Reproduce, from the line containing "[Logo] (115, 2328)" to the last line of the material, every line exactly.

——

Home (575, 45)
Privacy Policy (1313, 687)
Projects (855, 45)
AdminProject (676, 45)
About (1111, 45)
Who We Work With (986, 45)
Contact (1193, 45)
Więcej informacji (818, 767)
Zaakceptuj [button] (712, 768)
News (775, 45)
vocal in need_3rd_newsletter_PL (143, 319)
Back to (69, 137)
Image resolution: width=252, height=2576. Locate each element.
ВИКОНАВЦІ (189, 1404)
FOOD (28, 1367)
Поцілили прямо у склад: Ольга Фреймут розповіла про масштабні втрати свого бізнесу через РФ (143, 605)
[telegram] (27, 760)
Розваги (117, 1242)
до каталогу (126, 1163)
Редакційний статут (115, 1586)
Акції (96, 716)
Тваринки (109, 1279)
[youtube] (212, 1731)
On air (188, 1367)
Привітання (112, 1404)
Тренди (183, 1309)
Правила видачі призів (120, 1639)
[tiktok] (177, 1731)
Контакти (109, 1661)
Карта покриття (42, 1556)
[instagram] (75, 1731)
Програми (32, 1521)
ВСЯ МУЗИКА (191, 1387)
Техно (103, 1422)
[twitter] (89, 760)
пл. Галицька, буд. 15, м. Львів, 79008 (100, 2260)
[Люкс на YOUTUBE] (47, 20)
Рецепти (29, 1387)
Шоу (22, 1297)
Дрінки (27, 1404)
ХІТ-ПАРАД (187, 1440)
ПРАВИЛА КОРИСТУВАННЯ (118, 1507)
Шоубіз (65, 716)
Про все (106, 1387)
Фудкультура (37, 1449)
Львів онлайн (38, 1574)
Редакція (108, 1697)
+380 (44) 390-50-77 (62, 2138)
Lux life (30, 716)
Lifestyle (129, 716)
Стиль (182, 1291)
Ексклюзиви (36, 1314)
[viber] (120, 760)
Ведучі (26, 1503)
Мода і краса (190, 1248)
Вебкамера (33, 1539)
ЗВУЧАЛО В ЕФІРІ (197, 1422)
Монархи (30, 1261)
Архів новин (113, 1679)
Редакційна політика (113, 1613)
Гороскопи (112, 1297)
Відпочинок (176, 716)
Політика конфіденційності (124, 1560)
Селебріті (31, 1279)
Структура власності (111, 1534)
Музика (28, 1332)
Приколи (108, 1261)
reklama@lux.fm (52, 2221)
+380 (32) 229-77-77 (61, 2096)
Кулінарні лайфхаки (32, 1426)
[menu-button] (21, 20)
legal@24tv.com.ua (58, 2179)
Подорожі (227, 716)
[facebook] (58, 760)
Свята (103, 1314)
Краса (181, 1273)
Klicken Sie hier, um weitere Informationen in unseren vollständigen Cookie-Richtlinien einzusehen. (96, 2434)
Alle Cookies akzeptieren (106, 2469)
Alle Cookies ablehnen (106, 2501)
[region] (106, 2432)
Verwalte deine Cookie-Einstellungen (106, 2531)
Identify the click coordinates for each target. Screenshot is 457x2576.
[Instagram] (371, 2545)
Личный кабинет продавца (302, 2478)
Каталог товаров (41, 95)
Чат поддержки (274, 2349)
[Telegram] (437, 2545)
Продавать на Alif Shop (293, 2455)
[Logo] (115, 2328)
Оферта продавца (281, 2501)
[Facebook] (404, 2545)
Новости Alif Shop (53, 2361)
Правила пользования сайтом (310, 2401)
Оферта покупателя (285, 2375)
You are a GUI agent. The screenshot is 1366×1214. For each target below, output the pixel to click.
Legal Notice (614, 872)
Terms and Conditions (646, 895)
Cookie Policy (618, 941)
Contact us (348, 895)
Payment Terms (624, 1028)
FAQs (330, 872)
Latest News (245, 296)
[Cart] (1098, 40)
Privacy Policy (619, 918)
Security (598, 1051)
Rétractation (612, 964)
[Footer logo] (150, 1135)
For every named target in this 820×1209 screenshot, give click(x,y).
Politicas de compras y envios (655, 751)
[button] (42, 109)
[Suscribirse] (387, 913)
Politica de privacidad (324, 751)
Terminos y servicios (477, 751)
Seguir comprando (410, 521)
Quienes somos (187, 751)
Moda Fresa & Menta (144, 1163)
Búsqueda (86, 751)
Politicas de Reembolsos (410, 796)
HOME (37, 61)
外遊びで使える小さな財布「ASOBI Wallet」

——

Response to the exercise:
[Logo] (115, 2328)
Оферта продавца (281, 2501)
[Facebook] (404, 2545)
Новости Alif Shop (53, 2361)
Правила пользования сайтом (310, 2401)
Оферта покупателя (285, 2375)
You are a GUI agent. The screenshot is 1366×1214. For each target below, output the pixel to click.
Legal Notice (614, 872)
Terms and Conditions (646, 895)
Cookie Policy (618, 941)
Contact us (348, 895)
Payment Terms (624, 1028)
FAQs (330, 872)
Latest News (245, 296)
[Cart] (1098, 40)
Privacy Policy (619, 918)
Security (598, 1051)
Rétractation (612, 964)
[Footer logo] (150, 1135)
For every named target in this 820×1209 screenshot, give click(x,y).
Politicas de compras y envios (655, 751)
[button] (42, 109)
[Suscribirse] (387, 913)
Politica de privacidad (324, 751)
Terminos y servicios (477, 751)
Seguir comprando (410, 521)
Quienes somos (187, 751)
Moda Fresa & Menta (144, 1163)
Búsqueda (86, 751)
Politicas de Reembolsos (410, 796)
HOME (37, 61)
外遊びで使える小さな財布「ASOBI Wallet」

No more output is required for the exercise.